Name: Farhan A. Alenizi

Date: May 26, 2017

Time: 10:00 AM

Location: Engineering Hall 3206

Committee: Professor Fadi Kurdahi (Chair), Professor Ahmed Eltawil and Professor Rainer Doemer


Establishing robust and blind data hiding techniques in multimedia is very important for authentication, ownership protection and security. The multimedia being used may include images, videos and 3D mesh objects. A hybrid pyramid Discrete-Wavelet-Transform (DWT) Singular-Value-Decomposition (SVD) data hiding scheme for video authentication and ownership protection is proposed. The data being hidden will be in the shape of a main  color logo image watermark and another secondary Black and White (B&W) logo image.   The color watermark will be decomposed to Bit-Slices.   A pyramid transform is performed on the Y-frames of a video stream resulting in error images;  then, a Discrete Wavelet Transform (DWT) process is implemented using orthonormal filter banks on these  error images, and the Bit-Slices watermarks are inserted in one or more of the resulting subbands in a way that is fully controlled by the owner; then, the watermarked video is reconstructed. SVD will be performed on the color watermark Bit-Slices. A secondary B&W watermark will be inserted in the main color watermark using another SVD process.     The reconstruction was perfect without attacks, while the average Bit-Error-Rates (BER’s) achieved under attacks are in the limits of  2% for the color watermark and 5% for the secondary watermark; meanwhile,  the mean Peak Signal-to-Noise Ratio (PSNR) is 57 dB. Furthermore, a selective denoising filter to eliminate the noise in video frames is proposed; and the performance with data hiding is evaluated.

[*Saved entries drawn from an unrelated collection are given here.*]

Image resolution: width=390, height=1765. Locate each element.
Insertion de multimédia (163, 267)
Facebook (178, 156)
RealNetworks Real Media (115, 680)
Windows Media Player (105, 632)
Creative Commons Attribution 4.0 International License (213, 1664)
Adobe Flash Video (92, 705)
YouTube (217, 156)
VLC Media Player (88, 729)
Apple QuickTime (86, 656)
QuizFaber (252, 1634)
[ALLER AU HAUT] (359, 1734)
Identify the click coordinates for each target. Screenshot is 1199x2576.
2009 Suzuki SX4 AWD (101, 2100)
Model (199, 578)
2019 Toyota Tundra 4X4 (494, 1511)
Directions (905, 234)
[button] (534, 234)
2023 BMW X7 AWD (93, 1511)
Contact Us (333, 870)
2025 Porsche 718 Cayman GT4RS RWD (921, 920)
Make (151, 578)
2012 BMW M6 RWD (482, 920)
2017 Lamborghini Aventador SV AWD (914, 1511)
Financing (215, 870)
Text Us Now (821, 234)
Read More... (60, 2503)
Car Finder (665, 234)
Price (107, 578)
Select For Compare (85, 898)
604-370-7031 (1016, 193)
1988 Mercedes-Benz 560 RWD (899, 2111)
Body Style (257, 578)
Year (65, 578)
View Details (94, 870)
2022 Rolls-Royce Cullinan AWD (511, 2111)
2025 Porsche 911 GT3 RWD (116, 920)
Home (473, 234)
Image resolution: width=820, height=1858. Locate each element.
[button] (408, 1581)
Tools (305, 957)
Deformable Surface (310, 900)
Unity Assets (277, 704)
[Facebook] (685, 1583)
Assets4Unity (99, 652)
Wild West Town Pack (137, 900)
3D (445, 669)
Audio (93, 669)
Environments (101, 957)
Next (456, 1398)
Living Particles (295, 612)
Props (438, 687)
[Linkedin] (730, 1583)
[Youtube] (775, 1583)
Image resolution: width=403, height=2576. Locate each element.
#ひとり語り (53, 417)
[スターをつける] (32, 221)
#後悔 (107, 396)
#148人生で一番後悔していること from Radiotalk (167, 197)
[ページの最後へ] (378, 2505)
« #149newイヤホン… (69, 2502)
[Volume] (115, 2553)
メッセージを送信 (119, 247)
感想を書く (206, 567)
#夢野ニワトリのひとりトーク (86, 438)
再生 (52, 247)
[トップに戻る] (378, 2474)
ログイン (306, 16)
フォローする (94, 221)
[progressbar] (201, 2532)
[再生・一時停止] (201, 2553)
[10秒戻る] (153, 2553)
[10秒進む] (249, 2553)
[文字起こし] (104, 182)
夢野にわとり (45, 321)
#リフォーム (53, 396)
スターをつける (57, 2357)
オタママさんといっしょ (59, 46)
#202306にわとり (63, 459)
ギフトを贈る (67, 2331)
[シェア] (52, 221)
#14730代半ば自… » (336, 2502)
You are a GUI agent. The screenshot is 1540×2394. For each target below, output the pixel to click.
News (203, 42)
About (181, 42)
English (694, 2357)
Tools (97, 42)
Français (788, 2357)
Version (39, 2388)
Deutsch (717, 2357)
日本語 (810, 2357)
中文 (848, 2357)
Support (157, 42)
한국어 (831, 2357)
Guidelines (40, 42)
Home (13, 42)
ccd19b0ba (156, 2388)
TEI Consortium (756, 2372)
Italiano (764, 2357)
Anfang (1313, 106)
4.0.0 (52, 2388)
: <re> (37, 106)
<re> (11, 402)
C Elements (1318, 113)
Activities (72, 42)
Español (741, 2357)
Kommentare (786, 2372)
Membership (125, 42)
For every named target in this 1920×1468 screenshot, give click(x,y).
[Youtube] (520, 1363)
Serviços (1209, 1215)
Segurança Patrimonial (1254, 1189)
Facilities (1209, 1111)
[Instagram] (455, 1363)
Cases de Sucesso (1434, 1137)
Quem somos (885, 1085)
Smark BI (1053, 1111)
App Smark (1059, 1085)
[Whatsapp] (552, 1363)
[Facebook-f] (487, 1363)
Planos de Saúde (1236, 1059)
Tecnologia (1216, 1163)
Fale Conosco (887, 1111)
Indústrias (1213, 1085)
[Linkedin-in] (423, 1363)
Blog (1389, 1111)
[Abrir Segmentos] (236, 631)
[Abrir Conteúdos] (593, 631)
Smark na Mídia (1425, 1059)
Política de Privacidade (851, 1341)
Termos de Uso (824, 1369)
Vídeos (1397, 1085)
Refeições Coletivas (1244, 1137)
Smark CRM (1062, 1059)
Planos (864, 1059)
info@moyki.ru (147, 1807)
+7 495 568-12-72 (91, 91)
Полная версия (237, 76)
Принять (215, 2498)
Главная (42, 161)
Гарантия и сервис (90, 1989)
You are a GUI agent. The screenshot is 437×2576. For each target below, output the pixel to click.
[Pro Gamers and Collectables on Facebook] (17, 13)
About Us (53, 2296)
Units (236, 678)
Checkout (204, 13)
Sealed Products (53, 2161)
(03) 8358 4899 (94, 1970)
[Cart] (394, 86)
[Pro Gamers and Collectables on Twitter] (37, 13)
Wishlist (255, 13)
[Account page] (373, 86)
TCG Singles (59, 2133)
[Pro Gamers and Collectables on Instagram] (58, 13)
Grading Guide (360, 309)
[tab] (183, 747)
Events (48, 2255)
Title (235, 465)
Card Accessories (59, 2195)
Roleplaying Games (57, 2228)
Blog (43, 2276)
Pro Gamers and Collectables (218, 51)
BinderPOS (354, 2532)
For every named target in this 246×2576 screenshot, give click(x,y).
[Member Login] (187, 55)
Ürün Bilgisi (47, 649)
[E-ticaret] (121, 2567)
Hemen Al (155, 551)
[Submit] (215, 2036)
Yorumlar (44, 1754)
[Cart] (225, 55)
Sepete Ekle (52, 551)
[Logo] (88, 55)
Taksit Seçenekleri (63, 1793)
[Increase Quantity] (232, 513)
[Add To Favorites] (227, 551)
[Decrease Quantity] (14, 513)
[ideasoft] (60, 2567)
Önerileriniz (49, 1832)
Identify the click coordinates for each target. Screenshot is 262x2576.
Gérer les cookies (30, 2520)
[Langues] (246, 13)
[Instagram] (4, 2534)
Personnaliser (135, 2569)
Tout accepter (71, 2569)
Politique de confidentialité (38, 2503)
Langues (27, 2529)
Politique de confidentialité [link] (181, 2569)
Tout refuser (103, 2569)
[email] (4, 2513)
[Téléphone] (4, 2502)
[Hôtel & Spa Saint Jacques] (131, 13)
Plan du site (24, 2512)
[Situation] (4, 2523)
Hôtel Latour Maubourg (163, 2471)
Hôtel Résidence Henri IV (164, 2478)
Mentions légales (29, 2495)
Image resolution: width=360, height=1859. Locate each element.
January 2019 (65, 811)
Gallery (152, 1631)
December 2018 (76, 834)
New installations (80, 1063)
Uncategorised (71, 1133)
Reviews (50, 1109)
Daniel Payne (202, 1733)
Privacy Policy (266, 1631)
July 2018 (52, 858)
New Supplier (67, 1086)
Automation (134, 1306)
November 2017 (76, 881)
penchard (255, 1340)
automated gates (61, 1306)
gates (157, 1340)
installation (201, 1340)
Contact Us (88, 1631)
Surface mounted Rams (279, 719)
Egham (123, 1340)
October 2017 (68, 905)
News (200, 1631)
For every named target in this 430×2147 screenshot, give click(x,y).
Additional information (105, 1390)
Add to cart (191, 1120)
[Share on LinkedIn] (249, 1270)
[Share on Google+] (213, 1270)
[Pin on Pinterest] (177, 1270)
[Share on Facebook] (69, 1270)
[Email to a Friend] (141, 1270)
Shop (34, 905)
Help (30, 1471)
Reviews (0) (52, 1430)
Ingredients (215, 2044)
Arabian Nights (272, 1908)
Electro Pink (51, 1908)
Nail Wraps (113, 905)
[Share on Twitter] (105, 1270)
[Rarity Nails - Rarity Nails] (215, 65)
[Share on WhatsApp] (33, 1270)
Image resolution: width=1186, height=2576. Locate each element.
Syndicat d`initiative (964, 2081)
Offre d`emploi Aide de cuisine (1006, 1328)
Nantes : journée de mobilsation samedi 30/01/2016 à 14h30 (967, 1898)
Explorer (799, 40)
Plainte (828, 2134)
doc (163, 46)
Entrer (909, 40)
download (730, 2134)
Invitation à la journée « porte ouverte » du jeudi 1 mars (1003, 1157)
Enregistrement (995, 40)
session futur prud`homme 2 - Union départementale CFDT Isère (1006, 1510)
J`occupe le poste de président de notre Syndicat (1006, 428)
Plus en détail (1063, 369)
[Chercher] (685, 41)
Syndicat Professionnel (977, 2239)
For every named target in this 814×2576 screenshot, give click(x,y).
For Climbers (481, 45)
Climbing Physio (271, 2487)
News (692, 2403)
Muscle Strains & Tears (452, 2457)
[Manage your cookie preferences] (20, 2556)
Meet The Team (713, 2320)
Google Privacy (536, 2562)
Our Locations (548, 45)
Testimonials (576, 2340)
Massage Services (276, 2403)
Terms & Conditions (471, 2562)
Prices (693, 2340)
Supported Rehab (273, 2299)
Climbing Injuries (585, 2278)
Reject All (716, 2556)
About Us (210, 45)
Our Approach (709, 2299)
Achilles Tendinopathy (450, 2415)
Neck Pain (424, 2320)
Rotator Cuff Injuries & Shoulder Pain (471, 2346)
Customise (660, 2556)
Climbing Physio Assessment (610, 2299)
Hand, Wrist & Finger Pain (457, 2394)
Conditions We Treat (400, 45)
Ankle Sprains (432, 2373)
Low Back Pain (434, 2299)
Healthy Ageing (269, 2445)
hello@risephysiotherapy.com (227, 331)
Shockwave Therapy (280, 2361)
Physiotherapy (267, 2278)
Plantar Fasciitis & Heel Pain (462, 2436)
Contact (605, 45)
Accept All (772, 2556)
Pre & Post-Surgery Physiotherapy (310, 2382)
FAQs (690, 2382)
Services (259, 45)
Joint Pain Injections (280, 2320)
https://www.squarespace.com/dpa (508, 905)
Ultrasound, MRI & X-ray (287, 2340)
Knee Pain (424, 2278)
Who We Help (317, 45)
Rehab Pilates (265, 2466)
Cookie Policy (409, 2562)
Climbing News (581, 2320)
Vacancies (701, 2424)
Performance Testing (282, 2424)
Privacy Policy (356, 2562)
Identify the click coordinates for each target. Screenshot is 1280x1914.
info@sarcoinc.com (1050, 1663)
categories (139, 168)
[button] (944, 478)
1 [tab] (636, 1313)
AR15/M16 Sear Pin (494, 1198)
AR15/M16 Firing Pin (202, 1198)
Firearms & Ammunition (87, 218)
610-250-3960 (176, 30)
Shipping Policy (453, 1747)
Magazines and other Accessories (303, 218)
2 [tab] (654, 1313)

Moreover, a 3D mesh blind  optimized watermarking   technique is proposed in this research. The technique relies on  the displacement process of  the vertices locations depending on the modification of the  variances of the vertices’s norms. Statistical analysis were performed to establish the proper distributions that best fit each mesh, and hence establishing the bins sizes.   Experimental results showed that the approach is robust in terms of both the perceptual  and the quantitative  qualities.

In conclusion,  the degree of robustness and security  of the  proposed techniques are shown. Also the schemes that can be adopted to further enhance the performance,  and the future work that can be done in the field are introduced.


PhD Defense: Millimeter-wave and Sub-THz Signal Generation and Detection in Silicon Technologies

Name: Peyman Nazari

Date: May 15, 2017

Time: 10:00 AM

Committee: Prof. Payam Heydari (Chair). Prof. Michael Green, Prof. Ahmed Eltawil


MM-wave/sub-Terahertz (THz) signal generation, radiation, and detection have become increasingly attractive due to its fast-growing applications in spectroscopy, radar, biomedical and security imaging as well as high-speed wireless communication.
Silicon technology, in one hand, offering high-density signal processing capabilities due to aggressive scaling of its feature size, and on the other hand, allowing integration of mm-wave/THz antenna elements owing to their shrunk footprint at these bands, is well-suited for implementation of fully-integrated multi-antenna mm-wave/THz wireless System-on-Chips (SoC’s).
Performance of such system is dominantly governed by the quality and efficiency of signal generation, transmission, and detection. Passive and active components as means of realizing these functionalities must be optimized for operation at these frequency ranges. However, excessive loss of on-chip passive components and limited gain and output power of transistors at such high frequencies demand novel passive and active structures. Furthermore, high level of integration implies that the co-design of front-end components leads to a better end-to-end performance, thus a holistic design methodology must be employed. Radiation characteristics of the wireless signal must also be engineered to improve its transmission quality. For example, circularly polarized radiation is found to be a viable choice for many imaging and communication applications by exhibiting excellent robustness against de-polarization effects.
In this dissertation, silicon realization of on-chip waveguides, as low loss mediums for high-frequency wave propagation, is explored and implementations of low-loss cavity-backed passives are discussed. Furthermore, a silicon-integrated IMPATT diode, together with its fabrication and modeling is introduced as a solution for obtaining active behavior beyond fmax of transistors. Next, a high-power/efficiency mm-wave circularly-polarized cavity-backed radiator, employing a multi-port multi-function passive network as a resonator, power combiner, and antenna, is introduced. Necessary conditions for robust operation of such multi-port oscillators/radiators are also derived. Fabricated in a 0.13µm SiGe BiCMOS process, the prototype chip achieves 14.2dBm EIRP, -99.3dBc/Hz phase noise at 1MHz offset, and 5.2% DC-to-EIRP conversion efficiency which is the highest reported value among silicon-based radiators not using silicon lens or substrate processing.
Finally, a 210GHz low noise amplifier (LNA) is presented to address the detection challenges. This LNA, achieves 18dB of gain, with less than 12dB noise-figure and 3dB bandwidth of more than 15GHz, thereby showing best performance metrics among prior work. This is achieved by incorporating circuit and EM techniques enabling simultaneous optimization of stable gain-, noise- and bandwidth-performance parameters at this frequency range.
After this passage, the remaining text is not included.